How does racially-tinged police violence toward civilians affect city residents’ willingness to summon aid in an emergency? A study in the October 2016 American Sociological Review asks what happened to the number of 911 calls after the public revelation that off-duty white Milwaukee police officers beat Frank Jude in 2004. In “Police Violence and Citizen Crime Reporting in the Black Community,” Matthew Desmond, Andrew V. Papachristos, and David S. Kirk find that in the year after the initial publicity around the beating, Milwaukee residents placed 22,000 fewer 911 calls than might have been expected, resulting in a total of 110,000 calls. Although white neighborhoods saw a spike in 911 calls and then a long but shallow dip, the loss of calls was especially pronounced in black neighborhoods. The authors found no such loss of calls reporting traffic accidents.

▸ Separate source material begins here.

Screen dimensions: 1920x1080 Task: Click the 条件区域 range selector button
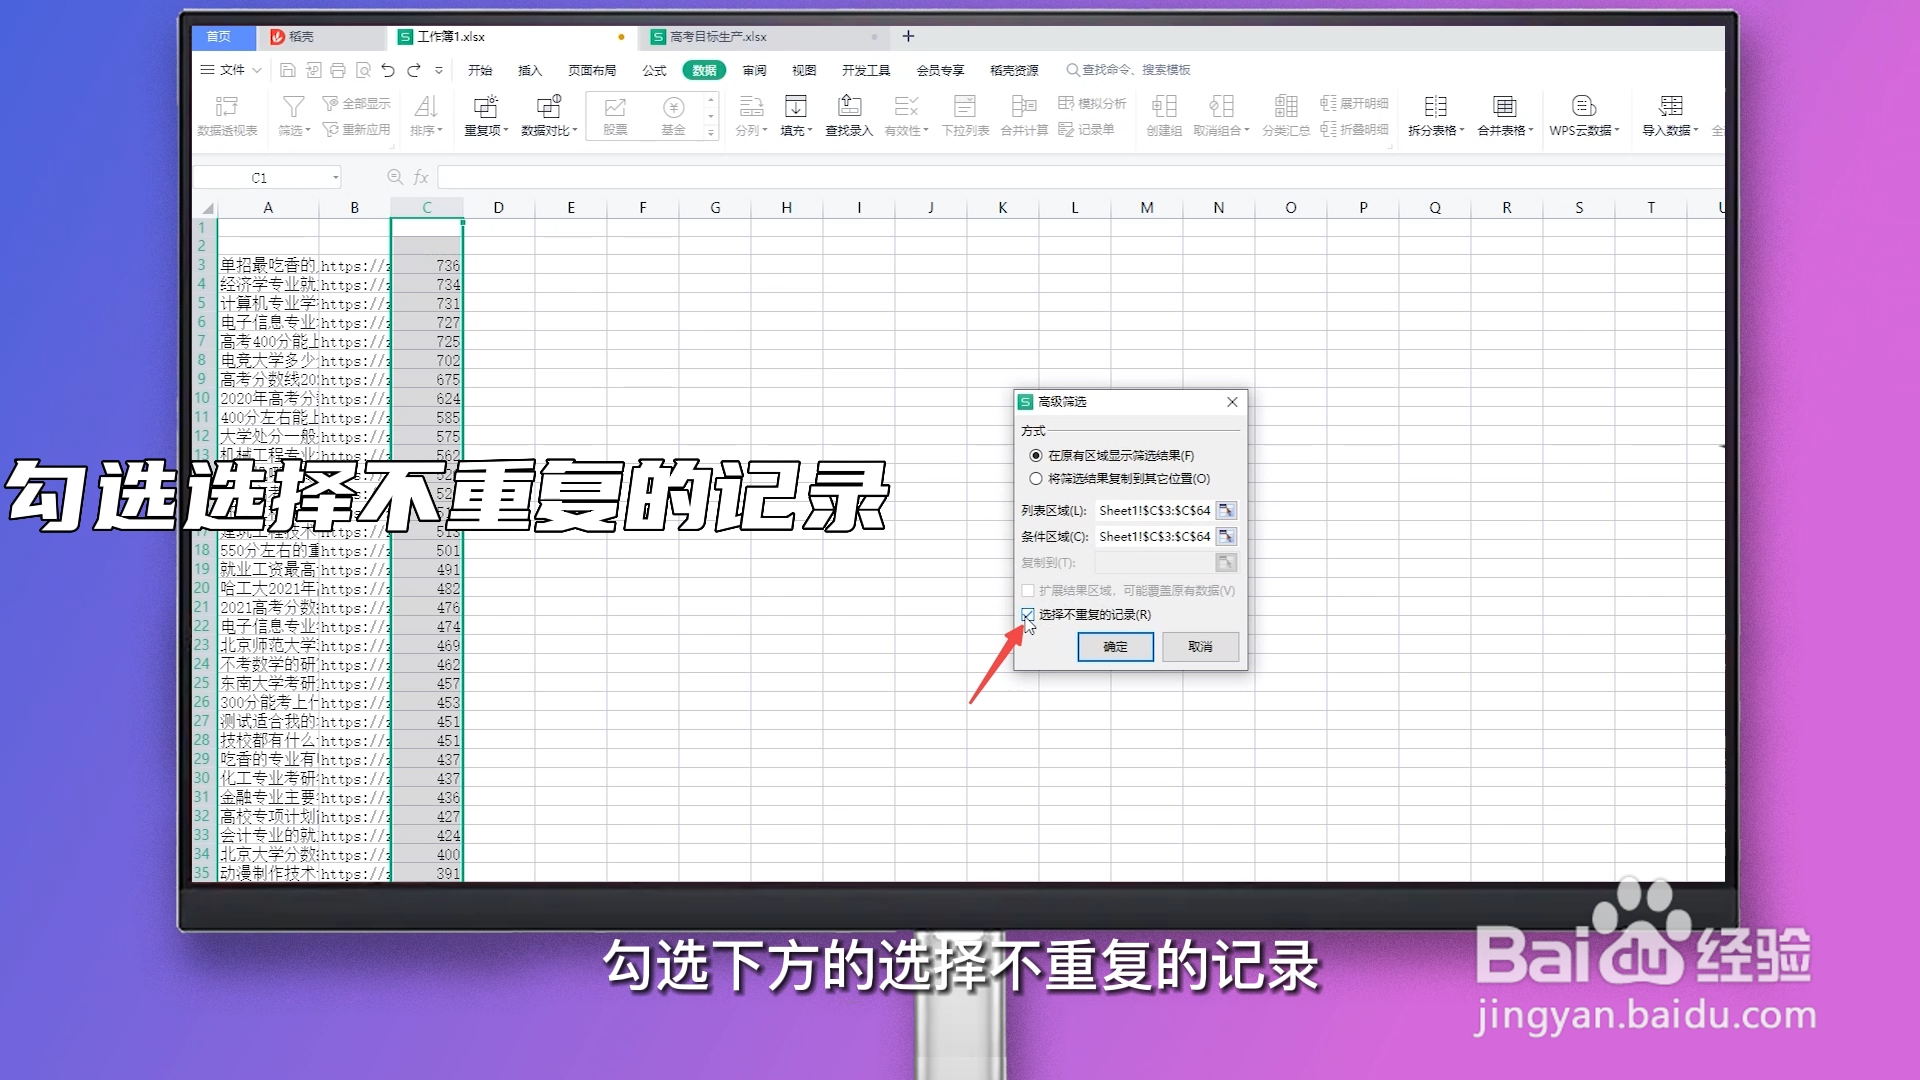(x=1226, y=536)

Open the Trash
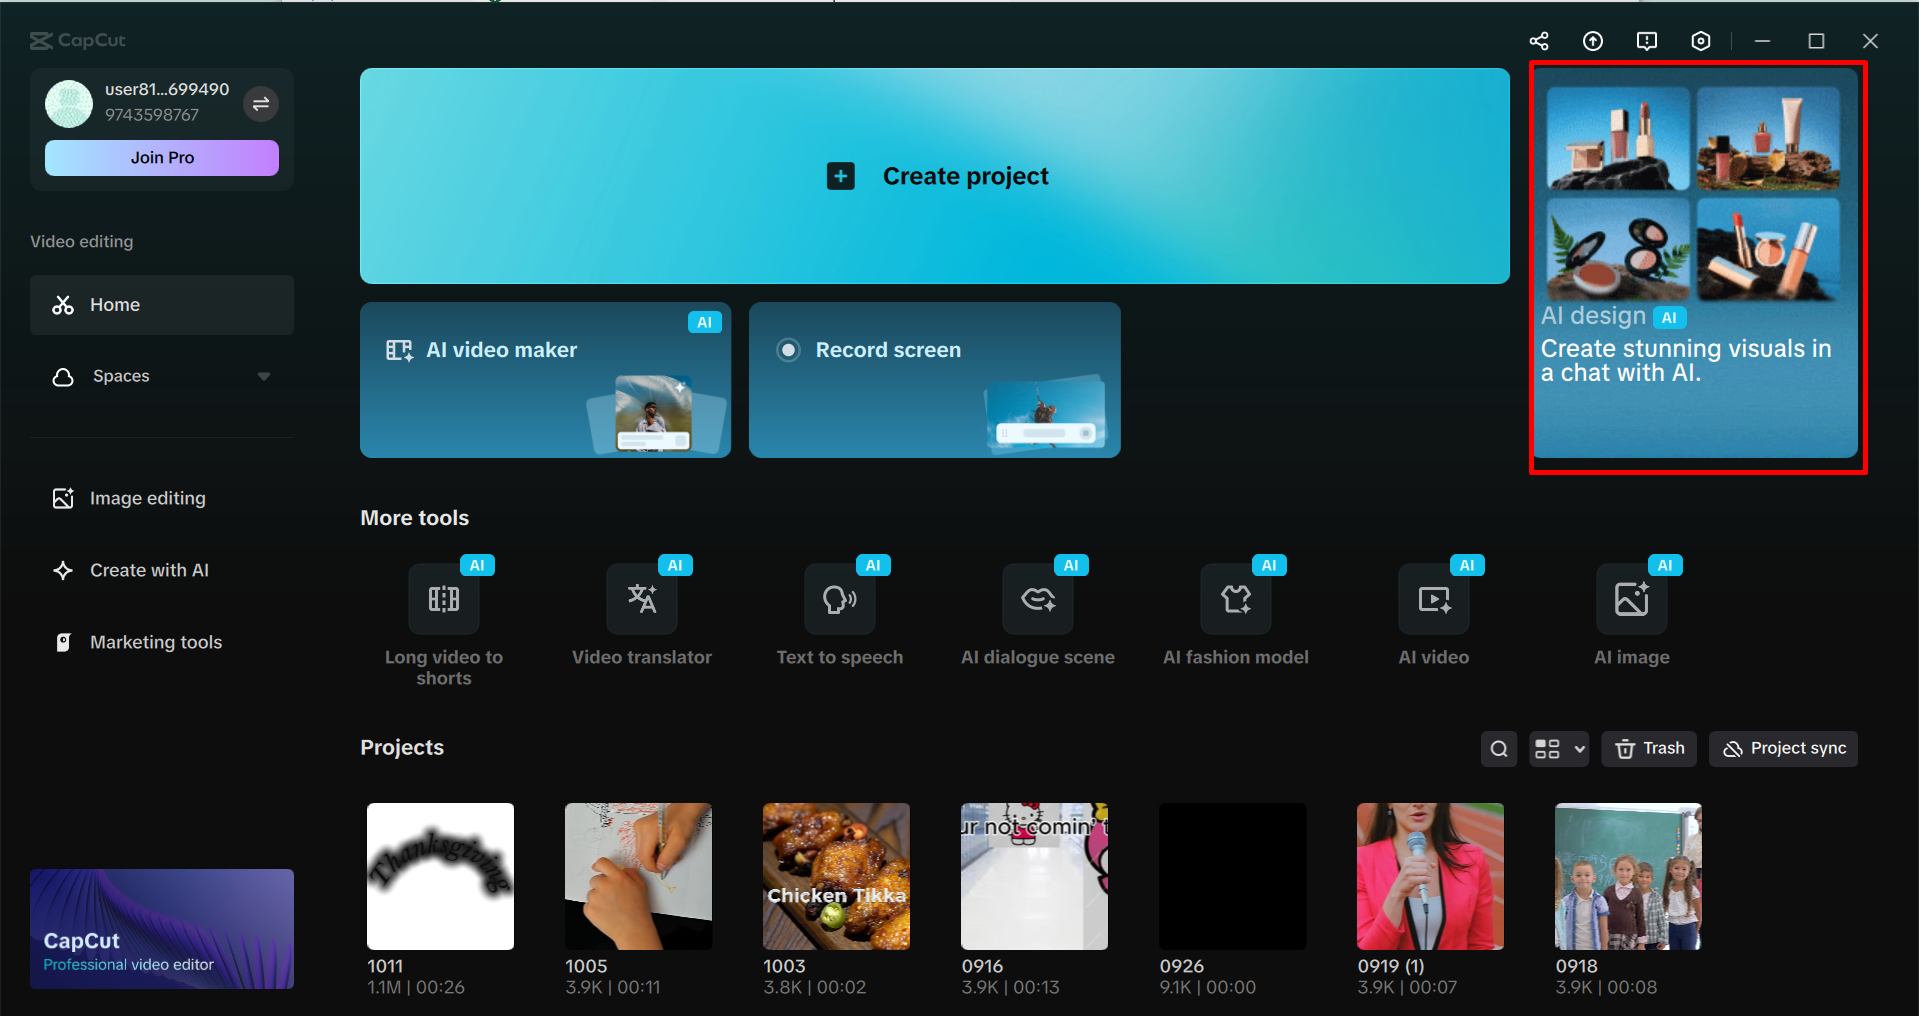[x=1648, y=748]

Desmond et al.’s 911 study received extensive mass media coverage. Juleyka Lantigua-Williams wrote about the study in The Atlantic, and the New York Times’sThe Upshot” column reported the findings. The study was the subject of two articles in the Milwaukee Journal Sentinel, one reporting on the findings and one offering responses from District Attorney John Chisholm and Milwaukee Police Chief Edward Flynn. Two of the authors, Desmond and Papachristos, also published an Op-Ed piece in the New York Times commenting on the significance of their research. A small host of other reports suggest broad interest in the study’s implications in the context of the Black Lives Matter movement and widespread coverage of police shootings of African American civilians.

Sociologist Desmond is one of our most thoughtful observers of the cultural significance of the 911 emergency call system. In Evicted, his 2015 ethnographic study of housing and poverty in Milwaukee, Desmond observed how victims of domestic violence put themselves at risk for losing their homes if they call the police too often.